From: Alexei A. Frounze on
On Aug 16, 2:37 pm, "Wolfgang Kern" <nowh...(a)never.at> wrote:
> Matt asked:
>
> ...
>
> >> ;bits16 yet
> >> 6a 20 push +20h
> >> 1f pop ds
> >> 66 67 a1 10 20 30 D8 mov eax,dword[D8302010h]
> >> I use things like this very rare, as I need the opposite more often,
> >> ie: calling true Realmode BIOS service from within PM32.
> >> This needs a full back and forward switch (VM86 is just too slow for me).
> > That's interesting. Are you saying that it is faster to switch back to
> > true real mode than to switch to VM86, or that it is too slow to RUN in
> > VM86?
>
> Yeah. I checked both and found that renounce of VM86 at all speeds up
> everything against true RM linked BIOS-calls by a factor 15..30.
> (one more time: "Sorry Alexei" VM86 is dead since long, at least for me).
>
> Ok, my OS and all 'my code' runs at PL=0, perhaps in any paranoid
> protected environment like windoze/LinDoNix, a slow VM86-task may not
> be recognised as a main time-eater anyway.

Sorry, but I still have to see that myself and your words didn't
convince me last time when we discussed this topic. From what you were
saying I didn't see you were measuring the right times. I'm not saying
you're right or wrong yet. I need to see it myself before I agree or
disagree with you. It doesn't make much sense to me and I want to
verify your assertions.

Alex

From: Wolfgang Kern on

Alexei A. Frounze wrote:

>> this is why the GDT must be aligned to an 8 byte boundary.

> Wrong, it must not (not in non-64-bit mode, at least).

Mmh.. if I look at the IA32 GDTR/IDTR layout it is possible
to have the tables at an odd address ...

Have you ever tried it ? Wouldn't it slow down everything ?
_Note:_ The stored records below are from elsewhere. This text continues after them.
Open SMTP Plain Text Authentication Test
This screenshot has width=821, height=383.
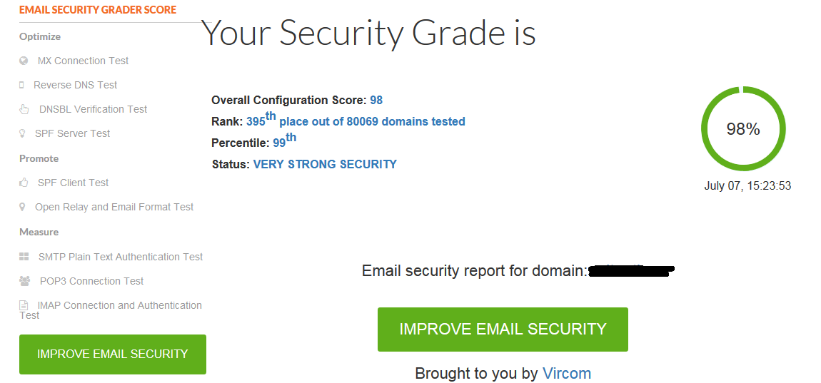click(121, 257)
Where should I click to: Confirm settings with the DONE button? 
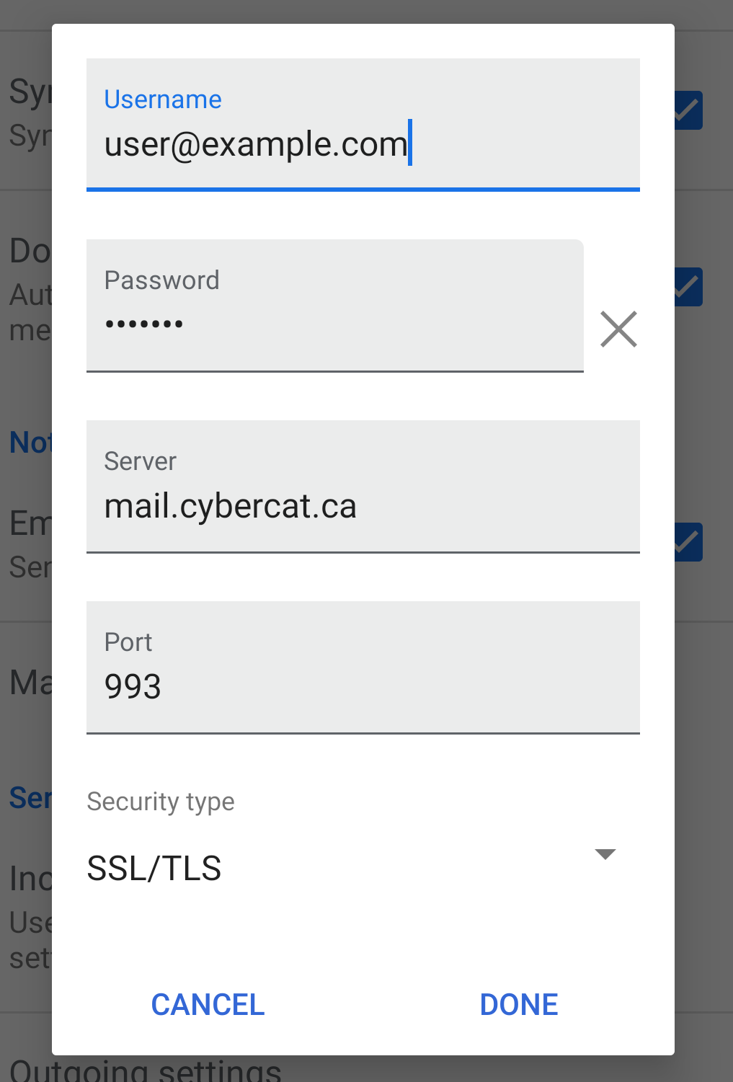(x=519, y=1004)
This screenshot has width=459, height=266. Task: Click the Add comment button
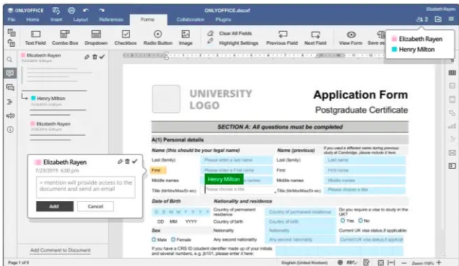coord(55,206)
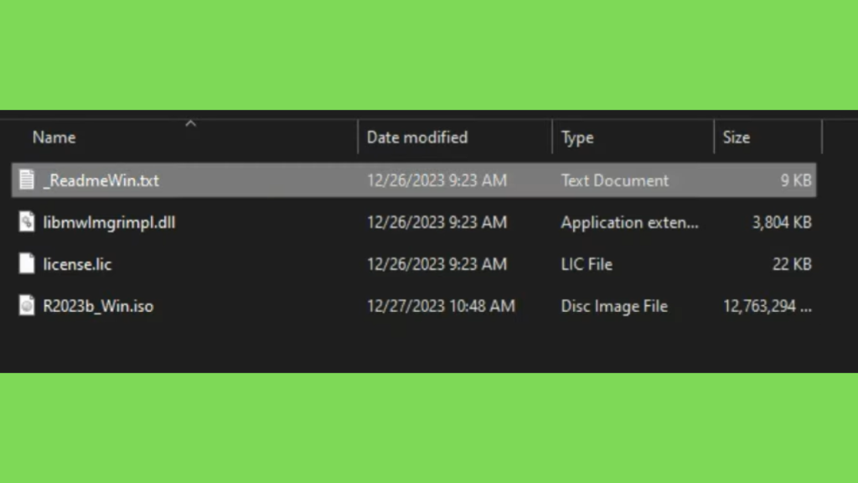Click the libmwlmgrimpl.dll file icon
The height and width of the screenshot is (483, 858).
click(27, 222)
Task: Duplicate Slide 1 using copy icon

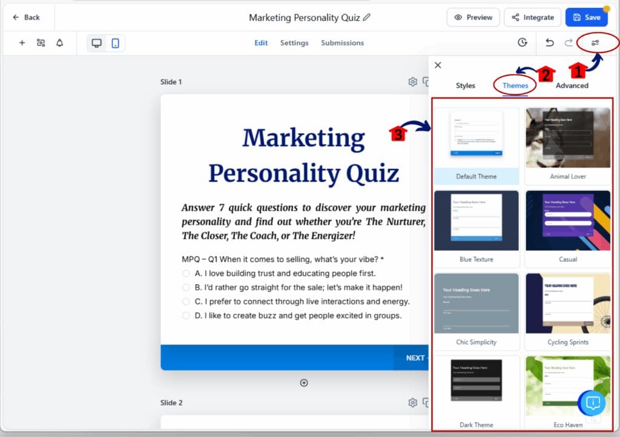Action: (427, 82)
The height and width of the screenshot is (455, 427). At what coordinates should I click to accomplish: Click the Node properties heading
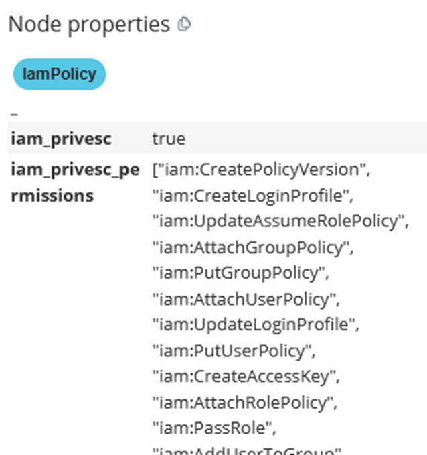(88, 25)
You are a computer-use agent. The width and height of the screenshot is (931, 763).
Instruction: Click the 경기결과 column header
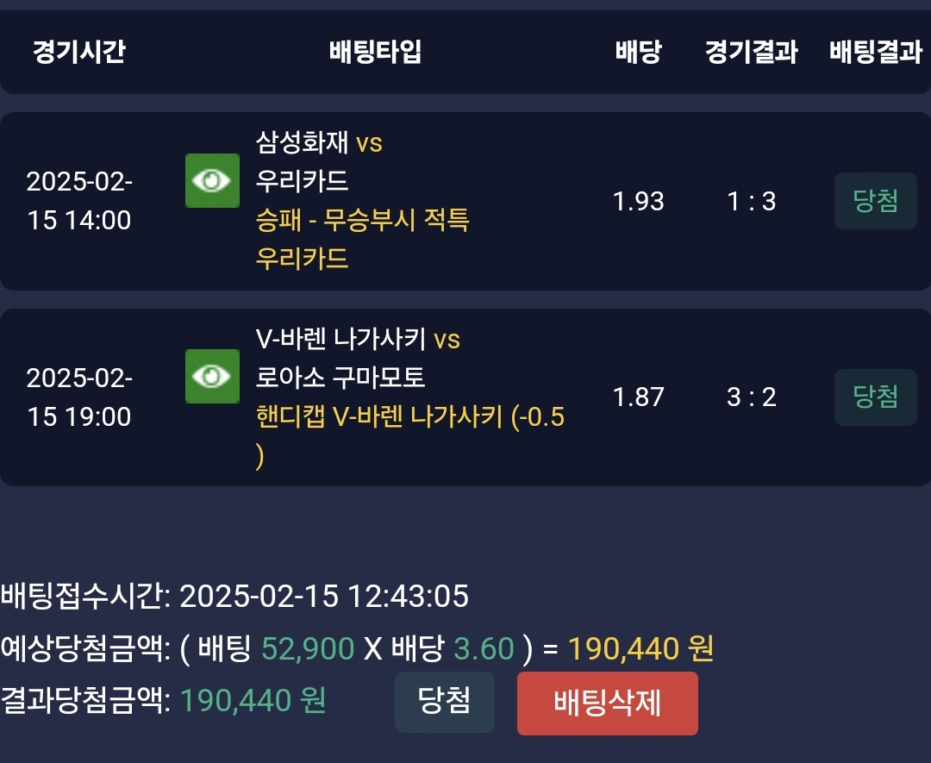(751, 52)
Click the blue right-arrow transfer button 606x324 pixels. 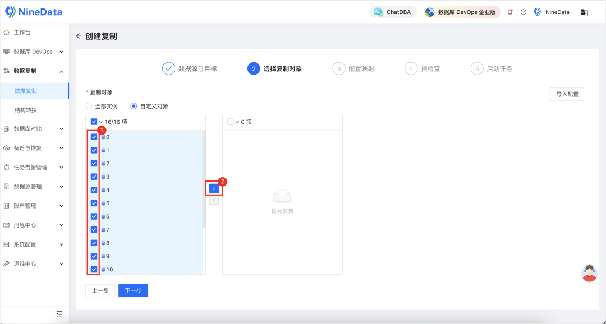click(214, 188)
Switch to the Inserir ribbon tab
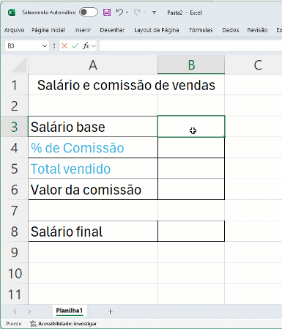This screenshot has width=282, height=329. (x=83, y=30)
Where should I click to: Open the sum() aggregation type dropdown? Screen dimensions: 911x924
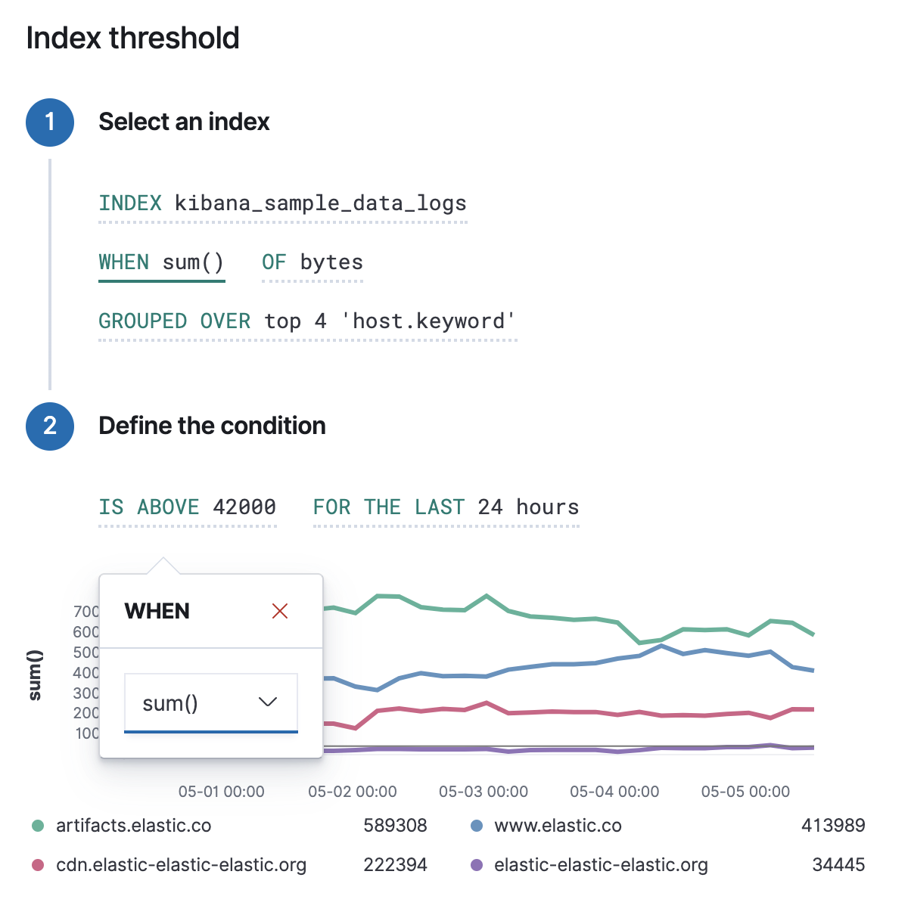coord(210,702)
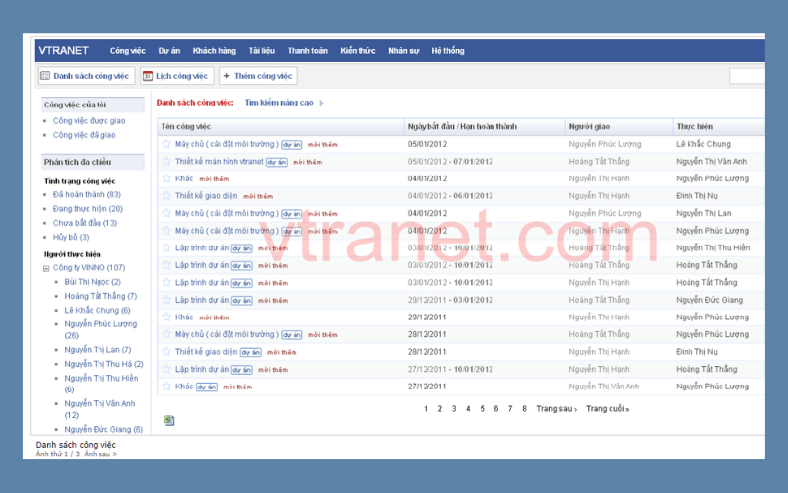
Task: Open the Khách hàng menu
Action: coord(214,51)
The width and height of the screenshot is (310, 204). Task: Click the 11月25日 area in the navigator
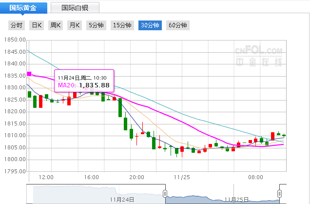pyautogui.click(x=236, y=199)
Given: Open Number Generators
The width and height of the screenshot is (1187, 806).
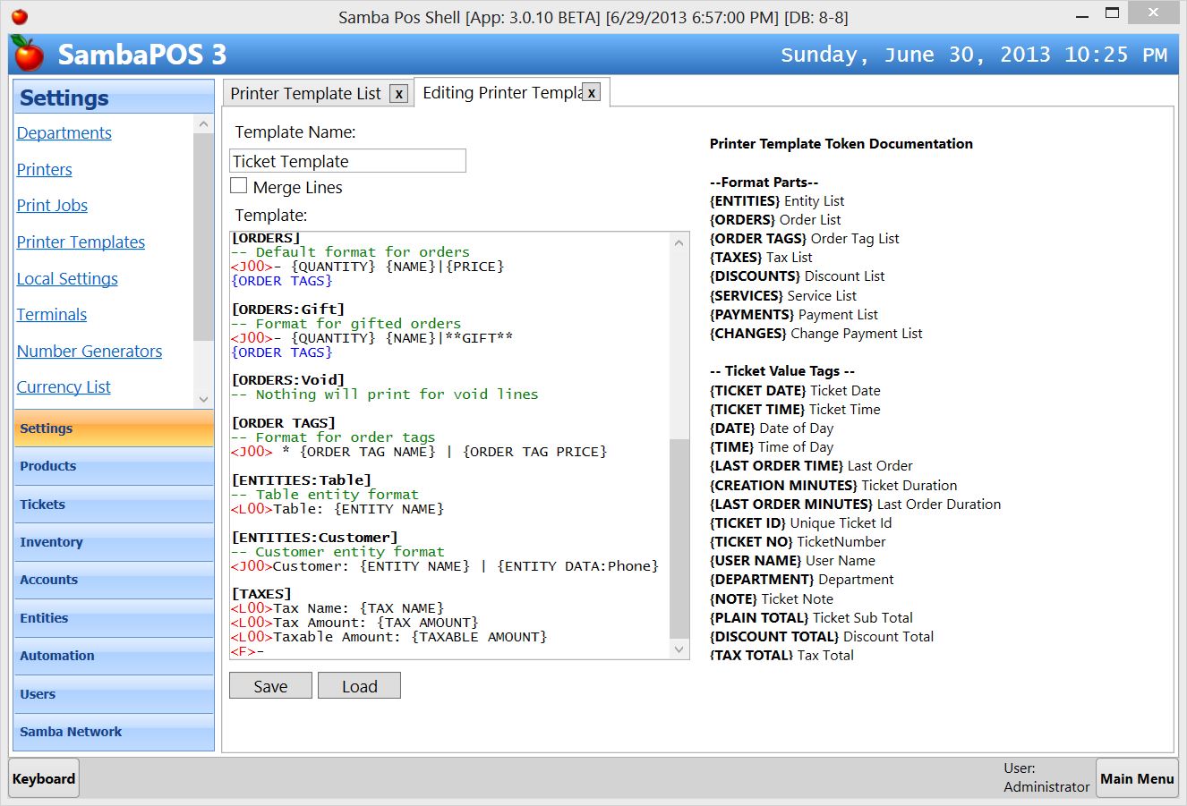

I always followed the recommendation of CPU manuals and
align GDT/IDT to cache bounds.

__
wolfgang





From: Wolfgang Kern on

Alexei A. Frounze wrote:

[about VM86 speed ...]
>> Ok, my OS and all 'my code' runs at PL=0, perhaps in any paranoid
>> protected environment like windoze/LinDoNix, a slow VM86-task may not
>> be recognised as a main time-eater anyway.

> Sorry, but I still have to see that myself and your words didn't
> convince me last time when we discussed this topic. From what you were
> saying I didn't see you were measuring the right times. I'm not saying
> you're right or wrong yet. I need to see it myself before I agree or
> disagree with you. It doesn't make much sense to me and I want to
> verify your assertions.

Right Alex, but if you check it within protected rings PL>0 then you
may see VM86 faster than my method because of the RM<->PM32 links
will take much more time then.

__
wolfgang



From: Alexei A. Frounze on
On Aug 17, 4:26 am, "Wolfgang Kern" <nowh...(a)never.at> wrote:
> Alexei A. Frounze wrote:
>
> [about VM86 speed ...]
>
> >> Ok, my OS and all 'my code' runs at PL=0, perhaps in any paranoid
> >> protected environment like windoze/LinDoNix, a slow VM86-task may not
> >> be recognised as a main time-eater anyway.
> > Sorry, but I still have to see that myself and your words didn't
> > convince me last time when we discussed this topic. From what you were
> > saying I didn't see you were measuring the right times. I'm not saying
> > you're right or wrong yet. I need to see it myself before I agree or
> > disagree with you. It doesn't make much sense to me and I want to
> > verify your assertions.
>
> Right Alex, but if you check it within protected rings PL>0 then you
> may see VM86 faster than my method because of the RM<->PM32 links
> will take much more time then.

I didn't get it. Can you elaborate?
Alex

From: Alexei A. Frounze on
On Aug 17, 3:11 am, "Wolfgang Kern" <nowh...(a)never.at> wrote:
> Alexei A. Frounze wrote:
> >> this is why the GDT must be aligned to an 8 byte boundary.
> > Wrong, it must not (not in non-64-bit mode, at least).
>
> Mmh.. if I look at the IA32 GDTR/IDTR layout it is possible
> to have the tables at an odd address ...
>
> Have you ever tried it ? Wouldn't it slow down everything ?
>
> I always followed the recommendation of CPU manuals and
> align GDT/IDT to cache bounds.
>
> __
> wolfgang

I have a number of apps that happen to have GDT at arbitrary offsets
(multiple of 16, 2 and even odd). All worked. As for slowing down,
once the segment descriptor's are cached in the CPU segment registers
(their hidden parts). I wouldn't expect any noticeable slowdown.